I disagree that you have to have an MD to be a competent provider. What about NDs and NPs? I agree wholeheartedly that you cannot legislate competence. I did some research on the actual degree and I dont believe that the current MS program is sufficient for training PhDs to prescribe medication. If you look at some of my other posts youll see that I feel that MS should be more of a post-doc program. I feel that it should have more entrance requirements such as health psych where the psychologist actually had to take the intro med school classes.
What I did like about the MS program was the supervision. It required 2yrs direct supervision, after you obtain the MS, and then supervision of at least 20% of your patients for your entire career. I like the fact that this forces psychologists to be mid-level providers and keeps communication open between MDs and PhDs. I like that this is basically 4yrs, 2yrs MS program and then 2yrs supervision + continued professional supervision.

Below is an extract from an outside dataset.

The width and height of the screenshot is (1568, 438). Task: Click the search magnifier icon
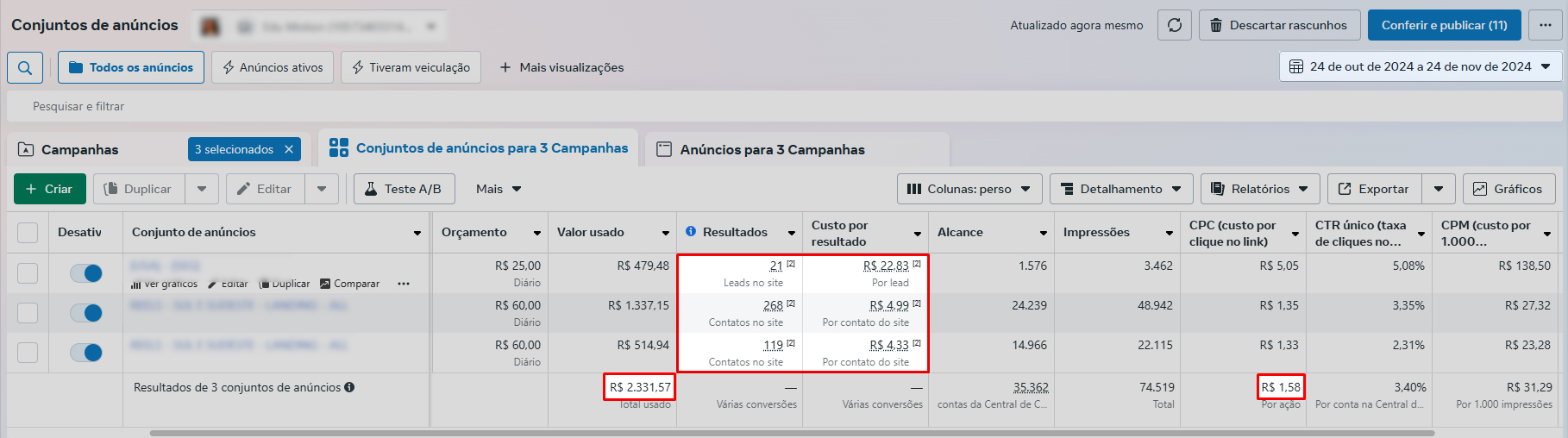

This is one of the reasons why I think psychologists are having so many problems in the field. Between the MAs and managed care I think psychologists are really getting squeezed.
It's not just psychology you see, and this is why I think it's ultimately dangerous for psychology to go down the road of psychopharm. For example, psychiatry itself has (in the US it seems, I am actually in EU so don't have first hand experience) become side-lined into commoditised "medication management" units - which in itself is virtually the antithesis of psychiatry.
So, the HMOs have pushed psychiatrists into practicing only psychopharm and it's pushed the psychologists into trying to get the rights to prescribe psychpharms because again the pressure is to cut costs forever.
Instead, why not become more "clinical" and less isolated - more psychologists should become part of the multidisciplinary team and advance their own skills. Perhaps it comes down to the private-practice style of care in the US that makes it practice money based as opposed to evidence-based.
I absolutely think this is a knee jerk response to financial pressure. Are there clinical psychology unions in the US? I know the APA (ology and iatry!) but who negotiates on contracts with HMOs?
As I see it, mass unionisation for a nationally agreed contract would sort out problems sharpish but maybe it's too european!!
So what happens eventually when some states legislate and some don't? It makes a farse of any sort of national health policy on mental health then does it not?
john182 said:It's not just psychology you see, and this is why I think it's ultimately dangerous for psychology to go down the road of psychopharm. For example, psychiatry itself has (in the US it seems, I am actually in EU so don't have first hand experience) become side-lined into commoditised "medication management" units - which in itself is virtually the antithesis of psychiatry.
Paendrag said:Yup. I don't think drugs should be in psychology's treatment bin. But, I think insurance companies including/especially government ones (medicaid and medicare) are attempting to kill psychology.
sunnyjohn said:Q? Who offers the MS in Clinical Psychopharmacology?